SELECTION:
--------------------------------------------------

I start with the first case. First off, observe that your whole setup is invariant under projective transformations. So without loss of generality you may assume that the original conic is the unit circle, and you may further assume that $P$ is at position $[1:0:1]$. Then you can use the tangent half-angle substitution and characterize all the other points as some $[t^2-1:2t:t^2+1]$, assumig that they are distinct from $P$.

Since I don't like using primes in computer algebra input, I'll switch notation: Your $A,B,C$ are my $A_1,B_1,C_1$, your $A',B',C'$ my $A_2,B_2,C_2$, your $A_1,B_1,C_1$ my $A_3,B_3,C_3$ and your $A_1',B_1',C_1'$ my $A_4,B_4,C_4$. So what I computed is this, using Sage:

PR1.<a1,b1,c1,a2,b2,c2> = QQ[]
P = vector([1, 0, 1])
A1 = vector([a1^2-1, 2*a1, a1^2+1])
B1 = A1(a1=b1)
C1 = A1(a1=c1)
A2 = A1(a1=a2)
B2 = A1(a1=b2)
C2 = A1(a1=c2)
def cp(a, b): return a.cross_product(b)
A3 = cp(cp(P, A1), cp(B2, C2))
B3 = cp(cp(P, B1), cp(C2, A2))
C3 = cp(cp(P, C1), cp(A2, B2))
A4 = cp(cp(P, A2), cp(B1, C1))
B4 = cp(cp(P, B2), cp(C1, A1))
C4 = cp(cp(P, C2), cp(A1, B1))
def det3(a, b, c): return matrix([a, b, c]).det()
P1, P2, P3, P4, P5, P6 = (A3, B3, C3, A4, B4, C4)

--------------------------------------------------

SUPPLIED DATA:
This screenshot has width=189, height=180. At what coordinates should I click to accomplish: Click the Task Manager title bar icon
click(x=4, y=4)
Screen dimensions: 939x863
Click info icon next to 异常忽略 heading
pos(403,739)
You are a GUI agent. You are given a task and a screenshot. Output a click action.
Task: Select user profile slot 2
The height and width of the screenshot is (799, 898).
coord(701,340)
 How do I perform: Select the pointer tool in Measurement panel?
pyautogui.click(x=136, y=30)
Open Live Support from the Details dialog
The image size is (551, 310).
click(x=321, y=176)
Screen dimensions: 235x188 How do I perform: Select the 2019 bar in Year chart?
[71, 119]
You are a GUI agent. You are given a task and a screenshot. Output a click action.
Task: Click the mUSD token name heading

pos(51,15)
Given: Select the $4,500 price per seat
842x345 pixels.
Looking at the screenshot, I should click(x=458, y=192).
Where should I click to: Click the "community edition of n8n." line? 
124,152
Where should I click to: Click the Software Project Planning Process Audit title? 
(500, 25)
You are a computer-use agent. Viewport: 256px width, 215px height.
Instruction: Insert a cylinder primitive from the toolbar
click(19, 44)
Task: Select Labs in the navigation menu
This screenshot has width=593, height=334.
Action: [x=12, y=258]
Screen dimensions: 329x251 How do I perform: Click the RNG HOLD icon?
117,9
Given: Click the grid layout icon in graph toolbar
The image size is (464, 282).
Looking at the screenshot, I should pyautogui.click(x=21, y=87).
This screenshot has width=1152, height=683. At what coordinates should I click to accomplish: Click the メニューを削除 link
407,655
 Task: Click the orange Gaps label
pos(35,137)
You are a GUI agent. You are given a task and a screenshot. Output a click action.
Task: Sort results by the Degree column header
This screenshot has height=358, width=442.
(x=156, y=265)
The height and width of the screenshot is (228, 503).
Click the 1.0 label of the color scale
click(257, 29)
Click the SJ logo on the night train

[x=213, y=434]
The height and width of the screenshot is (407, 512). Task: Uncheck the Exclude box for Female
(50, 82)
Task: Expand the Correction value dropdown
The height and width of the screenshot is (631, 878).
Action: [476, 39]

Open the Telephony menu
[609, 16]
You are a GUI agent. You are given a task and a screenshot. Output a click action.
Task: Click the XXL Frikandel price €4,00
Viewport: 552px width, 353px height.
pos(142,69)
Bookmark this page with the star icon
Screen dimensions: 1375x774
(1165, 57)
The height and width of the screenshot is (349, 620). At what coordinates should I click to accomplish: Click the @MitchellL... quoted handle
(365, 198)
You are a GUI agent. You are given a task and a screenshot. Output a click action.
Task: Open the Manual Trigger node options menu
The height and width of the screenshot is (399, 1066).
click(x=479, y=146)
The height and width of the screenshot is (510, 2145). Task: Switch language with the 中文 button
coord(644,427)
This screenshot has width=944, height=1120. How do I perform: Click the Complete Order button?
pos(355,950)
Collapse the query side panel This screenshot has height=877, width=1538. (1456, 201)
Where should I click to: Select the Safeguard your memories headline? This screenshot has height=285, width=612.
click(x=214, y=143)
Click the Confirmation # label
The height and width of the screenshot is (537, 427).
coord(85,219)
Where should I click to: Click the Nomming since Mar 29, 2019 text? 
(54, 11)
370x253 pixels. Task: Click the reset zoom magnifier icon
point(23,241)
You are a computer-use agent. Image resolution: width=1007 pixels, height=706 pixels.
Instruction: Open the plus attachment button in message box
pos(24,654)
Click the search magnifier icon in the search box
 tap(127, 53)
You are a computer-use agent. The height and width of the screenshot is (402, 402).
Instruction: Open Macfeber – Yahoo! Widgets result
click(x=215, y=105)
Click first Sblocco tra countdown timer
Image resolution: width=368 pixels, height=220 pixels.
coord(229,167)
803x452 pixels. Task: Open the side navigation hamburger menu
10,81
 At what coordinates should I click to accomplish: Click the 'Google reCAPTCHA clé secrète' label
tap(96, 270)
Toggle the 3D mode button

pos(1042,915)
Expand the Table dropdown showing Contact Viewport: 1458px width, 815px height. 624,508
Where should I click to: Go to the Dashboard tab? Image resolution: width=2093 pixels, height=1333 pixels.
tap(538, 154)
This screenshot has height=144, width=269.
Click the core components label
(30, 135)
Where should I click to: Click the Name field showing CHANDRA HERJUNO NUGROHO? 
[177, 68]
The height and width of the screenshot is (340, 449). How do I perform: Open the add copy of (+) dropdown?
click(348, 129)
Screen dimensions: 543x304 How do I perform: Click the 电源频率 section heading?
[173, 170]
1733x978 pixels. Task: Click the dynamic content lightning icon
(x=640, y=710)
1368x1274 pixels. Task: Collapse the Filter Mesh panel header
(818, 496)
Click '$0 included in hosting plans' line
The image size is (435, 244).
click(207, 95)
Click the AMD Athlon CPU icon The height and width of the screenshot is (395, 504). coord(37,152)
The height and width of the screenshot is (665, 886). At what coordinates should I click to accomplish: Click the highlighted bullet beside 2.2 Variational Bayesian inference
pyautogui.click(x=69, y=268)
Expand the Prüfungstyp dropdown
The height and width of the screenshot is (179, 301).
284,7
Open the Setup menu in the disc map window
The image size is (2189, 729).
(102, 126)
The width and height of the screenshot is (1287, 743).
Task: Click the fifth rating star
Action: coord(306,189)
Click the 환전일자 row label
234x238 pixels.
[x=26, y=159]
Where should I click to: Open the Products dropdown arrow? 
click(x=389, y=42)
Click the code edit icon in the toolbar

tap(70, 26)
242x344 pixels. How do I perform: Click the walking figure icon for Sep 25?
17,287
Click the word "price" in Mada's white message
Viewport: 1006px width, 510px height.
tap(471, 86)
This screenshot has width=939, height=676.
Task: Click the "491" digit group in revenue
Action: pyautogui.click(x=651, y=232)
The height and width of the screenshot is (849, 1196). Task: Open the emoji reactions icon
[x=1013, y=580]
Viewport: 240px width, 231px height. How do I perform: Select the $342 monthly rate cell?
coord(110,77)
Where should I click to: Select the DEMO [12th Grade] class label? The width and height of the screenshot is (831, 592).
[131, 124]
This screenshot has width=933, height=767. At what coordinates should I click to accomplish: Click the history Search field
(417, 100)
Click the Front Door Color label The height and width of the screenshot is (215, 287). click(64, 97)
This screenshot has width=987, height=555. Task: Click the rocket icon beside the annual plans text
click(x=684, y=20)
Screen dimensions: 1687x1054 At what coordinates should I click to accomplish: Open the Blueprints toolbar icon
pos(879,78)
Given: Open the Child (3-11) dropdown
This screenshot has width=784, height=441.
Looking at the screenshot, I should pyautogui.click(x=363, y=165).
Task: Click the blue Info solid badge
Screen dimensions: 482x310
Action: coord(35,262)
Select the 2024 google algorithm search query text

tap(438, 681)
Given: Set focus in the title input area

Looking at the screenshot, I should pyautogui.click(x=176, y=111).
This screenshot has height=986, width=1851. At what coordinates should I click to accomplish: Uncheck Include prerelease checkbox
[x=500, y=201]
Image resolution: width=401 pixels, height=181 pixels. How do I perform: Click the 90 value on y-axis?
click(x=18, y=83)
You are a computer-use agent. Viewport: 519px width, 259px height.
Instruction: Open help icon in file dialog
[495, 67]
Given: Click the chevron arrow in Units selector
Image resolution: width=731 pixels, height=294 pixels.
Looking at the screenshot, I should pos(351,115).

--------------------------------------------------

REQUIRED ACTIONS:
1. Return the passage of the projective conic text starting at "B1 = A1(a1=b1)" and ending at "B2), cp(C1, A1))".
2. Answer these questions about the projective conic text:
(a) At what position is $P$ assumed to be?
(b) What substitution is used to characterize the other points?
(c) What software was used for the computation?
3. Extend the projective conic text, carrying it on from its final line.

RESPONSES IN ORDER:
1.
B1 = A1(a1=b1)
C1 = A1(a1=c1)
A2 = A1(a1=a2)
B2 = A1(a1=b2)
C2 = A1(a1=c2)
def cp(a, b): return a.cross_product(b)
A3 = cp(cp(P, A1), cp(B2, C2))
B3 = cp(cp(P, B1), cp(C2, A2))
C3 = cp(cp(P, C1), cp(A2, B2))
A4 = cp(cp(P, A2), cp(B1, C1))
B4 = cp(cp(P, B2), cp(C1, A1))

2.
(a) $[1:0:1]$
(b) The tangent half-angle substitution
(c) Sage

3.
(det3(P1,P3,P5)*det3(P2,P4,P5)*det3(P1,P4,P6)*det3(P2,P3,P6) -
 det3(P1,P3,P6)*det3(P2,P4,P6)*det3(P1,P4,P5)*det3(P2,P3,P5))

I'm working in a polynomial ring over $\mathbb Q$ with six indeterminates. Each of those takes the role of $t$ above to define one point on the unit circle. I then define a shorthand notation cp to compute the cross product. The inner cross products express join operations, the outer a meet. Then I rename my points and write down the condition for six points to lie on a conic, expressed as a polynomial in $3\times3$ determinants. (For details on this characterization, I suggest reading Perspectives on Projective Geometry by Richter-Gebert.) The result is 0, indicating that the points are indeed on a common conic. Unless some of the points are not defined due to degenerate input, of course.

For the second setup, the computation is almost the same, except for a change of indices (corresponding to your primes) in this part:

A3 = cp(cp(P, A1), cp(B1, C1))
B3 = cp(cp(P, B1), cp(C1, A1))
C3 = cp(cp(P, C1), cp(A1, B1))
A4 = cp(cp(P, A2), cp(B2, C2))
B4 = cp(cp(P, B2), cp(C2, A2))
C4 = cp(cp(P, C2), cp(A2, B2))

The result is still zero.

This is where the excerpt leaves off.